• WHAT YOU NEED TO DO
Please continue the passage about Candelaria and her hidden story, starting right after its last sentence.
Top of TEXT SEGMENT
A photograph of Schamun's Ese Que No Fui dust jacket.
Silence and surgeries
Esteban was renamed María Candelaria. As a result of a legal request from the parents, his existence within the State bureaucracy was annulled. His National Identity Card disappeared, and another one was created in the girl's name.
There's her story. There's Esteban.
And then the surgeries began: the first, at three months old, to reduce the clitoris, and four more throughout her childhood and adolescence for the "abocamiento" — that is, to "build" a vaginal canal.
Each intervention was a butchery wrapped in euphemisms. This was (almost) not talked about. The reasons are vaguely explained. At school, long postoperative periods are passed off as vacations.
Then, 17-year-old Candelaria sneaks into her parents' room and starts rifling through her father's desk, who died when she was 12 years old. She rummages through old tax files and bookshelves until she finds a green folder with her name written in capital letters: there's her story. There's Esteban.
It was the moment that broke the silence around her life and the beginning of a new one: how to face the future with the truth that lies in her revealed story.
Bottom of TEXT SEGMENT
Top of STORED DATA
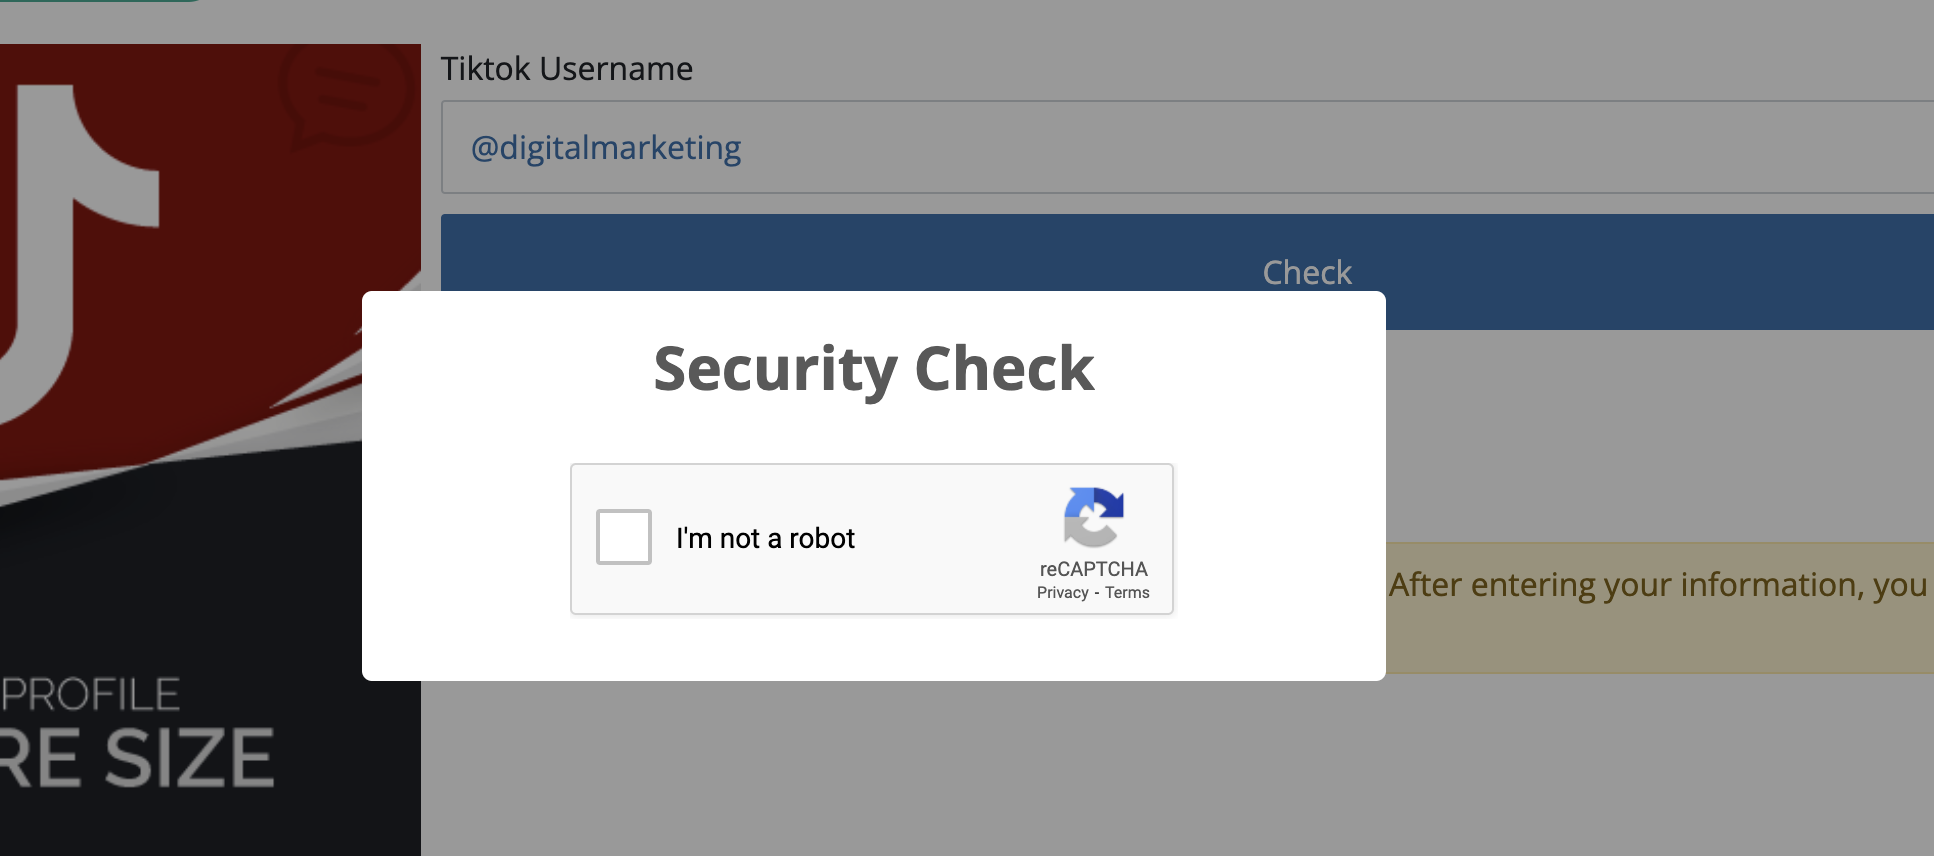Click the @digitalmarketing placeholder text
The width and height of the screenshot is (1934, 856).
pos(606,148)

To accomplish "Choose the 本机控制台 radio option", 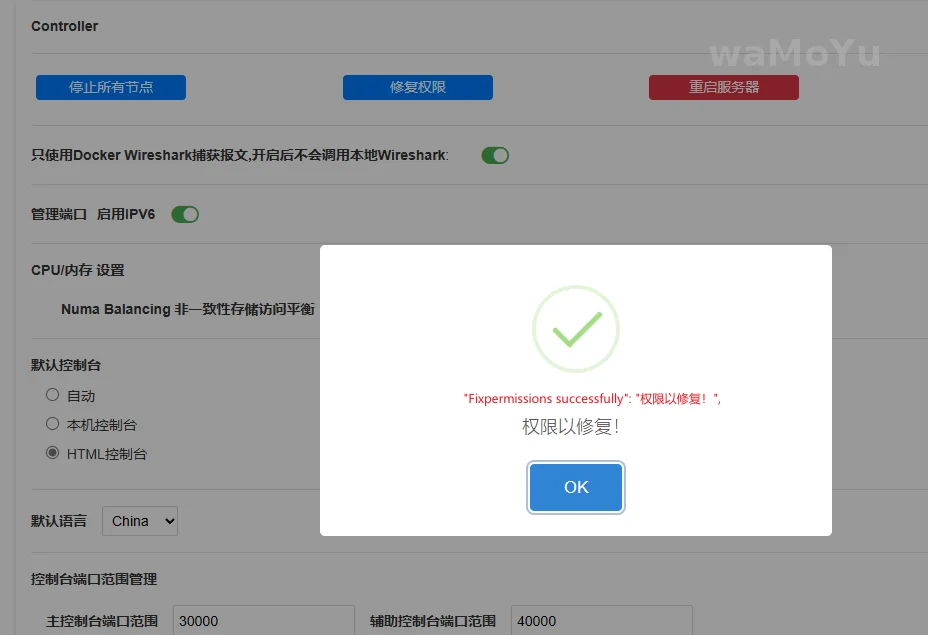I will click(x=53, y=424).
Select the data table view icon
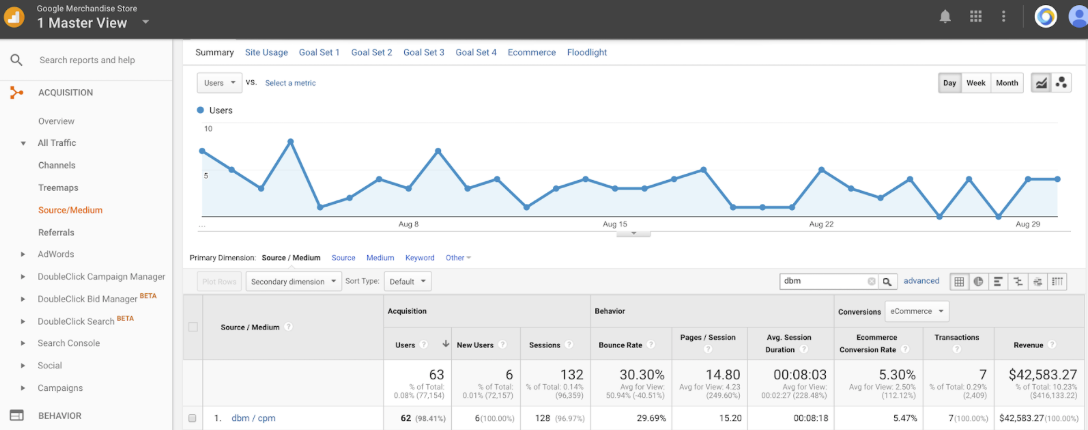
Bottom of STORED DATA
• ANSWER TO THIS PROBLEM
The price of truth
"The silence prior to that discovery was a learned silence," she reflects. "They operated on me and nobody questioned why. My cousins remember that they didn't talk about it. But the second silence was very hard, perhaps worse than the first one. All the time, you think about the things you want to say and can't, mostly because you can't even admit them to yourself. You have that story deep inside and you can't get it out of your head, even when you're just having a coffee with someone."
I realize that their lives were suddenly changed the day I was born.
The inner truth bursts out within her: she suffers from recurrent heartburn every time she wants to express it. Her sexual life seems paralyzed. The psychologist who begins helping her through this process tells her that she suffers from post-traumatic stress typical of an ex-combatant.
"For example, when I go to a clinician, I probably won't tell them that I was mutilated. Two years ago I got permanent hair removal, and when the waxer suggested I take off my underwear to make it look better, I refused. My genital area feels like it's off-limits to me. As if I had a plaster cast covering it. I don't even go there. During sexual encounters, when I feel that they are about to reach that area, I automatically stop or avoid it," says Schamun.
Her relationship with her mother also broke down: "My father died when I was 12, so my mother bore the brunt of my anger. I had a very bad relationship with her at times. I felt like screaming and I couldn't. Finally, before she died, I was able to reconcile. Today, looking back, I realize that their lives were suddenly changed the day I was born. Theirs and my siblings', who took a back seat because there was something more pressing to attend to," she says.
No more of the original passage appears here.